Content starts

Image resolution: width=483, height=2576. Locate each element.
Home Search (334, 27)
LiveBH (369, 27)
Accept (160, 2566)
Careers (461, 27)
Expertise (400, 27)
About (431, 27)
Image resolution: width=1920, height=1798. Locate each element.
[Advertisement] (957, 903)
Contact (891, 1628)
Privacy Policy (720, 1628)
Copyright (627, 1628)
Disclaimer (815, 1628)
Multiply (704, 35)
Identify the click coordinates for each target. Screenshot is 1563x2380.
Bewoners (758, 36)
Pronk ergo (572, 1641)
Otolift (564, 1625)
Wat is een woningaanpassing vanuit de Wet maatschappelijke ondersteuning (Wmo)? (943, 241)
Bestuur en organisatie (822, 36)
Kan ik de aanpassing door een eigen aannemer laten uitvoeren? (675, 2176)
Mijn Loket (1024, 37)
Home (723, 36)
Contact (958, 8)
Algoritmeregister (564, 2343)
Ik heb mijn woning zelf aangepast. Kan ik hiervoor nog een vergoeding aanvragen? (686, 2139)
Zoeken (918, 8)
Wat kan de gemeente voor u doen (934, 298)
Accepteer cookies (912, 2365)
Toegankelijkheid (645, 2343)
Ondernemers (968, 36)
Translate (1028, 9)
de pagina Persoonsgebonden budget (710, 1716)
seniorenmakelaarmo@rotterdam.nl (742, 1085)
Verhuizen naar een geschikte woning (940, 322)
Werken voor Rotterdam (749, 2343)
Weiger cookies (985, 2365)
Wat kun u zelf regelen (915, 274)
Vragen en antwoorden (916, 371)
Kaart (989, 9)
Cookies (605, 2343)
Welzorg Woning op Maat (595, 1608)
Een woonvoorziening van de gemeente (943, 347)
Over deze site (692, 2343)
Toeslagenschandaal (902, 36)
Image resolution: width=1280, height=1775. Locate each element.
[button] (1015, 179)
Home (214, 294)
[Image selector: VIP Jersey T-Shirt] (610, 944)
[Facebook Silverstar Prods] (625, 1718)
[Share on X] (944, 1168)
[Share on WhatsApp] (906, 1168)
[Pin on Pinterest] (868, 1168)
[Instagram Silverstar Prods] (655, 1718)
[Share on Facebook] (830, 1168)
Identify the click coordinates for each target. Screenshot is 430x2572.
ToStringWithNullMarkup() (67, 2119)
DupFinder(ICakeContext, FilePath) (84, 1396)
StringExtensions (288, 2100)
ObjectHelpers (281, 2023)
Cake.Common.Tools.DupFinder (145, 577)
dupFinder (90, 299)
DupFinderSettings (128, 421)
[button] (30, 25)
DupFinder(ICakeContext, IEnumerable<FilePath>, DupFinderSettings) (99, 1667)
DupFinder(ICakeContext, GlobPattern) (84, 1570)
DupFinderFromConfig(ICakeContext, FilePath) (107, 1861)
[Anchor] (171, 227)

Content ends

WORK INSTRUCTION:
Give back the entire listing above, matching every line exactly.

RESPONSE BELOW:
Image resolution: width=483, height=2576. Locate each element.
Home Search (334, 27)
LiveBH (369, 27)
Accept (160, 2566)
Careers (461, 27)
Expertise (400, 27)
About (431, 27)
Image resolution: width=1920, height=1798. Locate each element.
[Advertisement] (957, 903)
Contact (891, 1628)
Privacy Policy (720, 1628)
Copyright (627, 1628)
Disclaimer (815, 1628)
Multiply (704, 35)
Identify the click coordinates for each target. Screenshot is 1563x2380.
Bewoners (758, 36)
Pronk ergo (572, 1641)
Otolift (564, 1625)
Wat is een woningaanpassing vanuit de Wet maatschappelijke ondersteuning (Wmo)? (943, 241)
Bestuur en organisatie (822, 36)
Kan ik de aanpassing door een eigen aannemer laten uitvoeren? (675, 2176)
Mijn Loket (1024, 37)
Home (723, 36)
Contact (958, 8)
Algoritmeregister (564, 2343)
Ik heb mijn woning zelf aangepast. Kan ik hiervoor nog een vergoeding aanvragen? (686, 2139)
Zoeken (918, 8)
Wat kan de gemeente voor u doen (934, 298)
Accepteer cookies (912, 2365)
Toegankelijkheid (645, 2343)
Ondernemers (968, 36)
Translate (1028, 9)
de pagina Persoonsgebonden budget (710, 1716)
seniorenmakelaarmo@rotterdam.nl (742, 1085)
Verhuizen naar een geschikte woning (940, 322)
Werken voor Rotterdam (749, 2343)
Weiger cookies (985, 2365)
Wat kun u zelf regelen (915, 274)
Vragen en antwoorden (916, 371)
Kaart (989, 9)
Cookies (605, 2343)
Welzorg Woning op Maat (595, 1608)
Een woonvoorziening van de gemeente (943, 347)
Over deze site (692, 2343)
Toeslagenschandaal (902, 36)
Image resolution: width=1280, height=1775. Locate each element.
[button] (1015, 179)
Home (214, 294)
[Image selector: VIP Jersey T-Shirt] (610, 944)
[Facebook Silverstar Prods] (625, 1718)
[Share on X] (944, 1168)
[Share on WhatsApp] (906, 1168)
[Pin on Pinterest] (868, 1168)
[Instagram Silverstar Prods] (655, 1718)
[Share on Facebook] (830, 1168)
Identify the click coordinates for each target. Screenshot is 430x2572.
ToStringWithNullMarkup() (67, 2119)
DupFinder(ICakeContext, FilePath) (84, 1396)
StringExtensions (288, 2100)
ObjectHelpers (281, 2023)
Cake.Common.Tools.DupFinder (145, 577)
dupFinder (90, 299)
DupFinderSettings (128, 421)
[button] (30, 25)
DupFinder(ICakeContext, IEnumerable<FilePath>, DupFinderSettings) (99, 1667)
DupFinder(ICakeContext, GlobPattern) (84, 1570)
DupFinderFromConfig(ICakeContext, FilePath) (107, 1861)
[Anchor] (171, 227)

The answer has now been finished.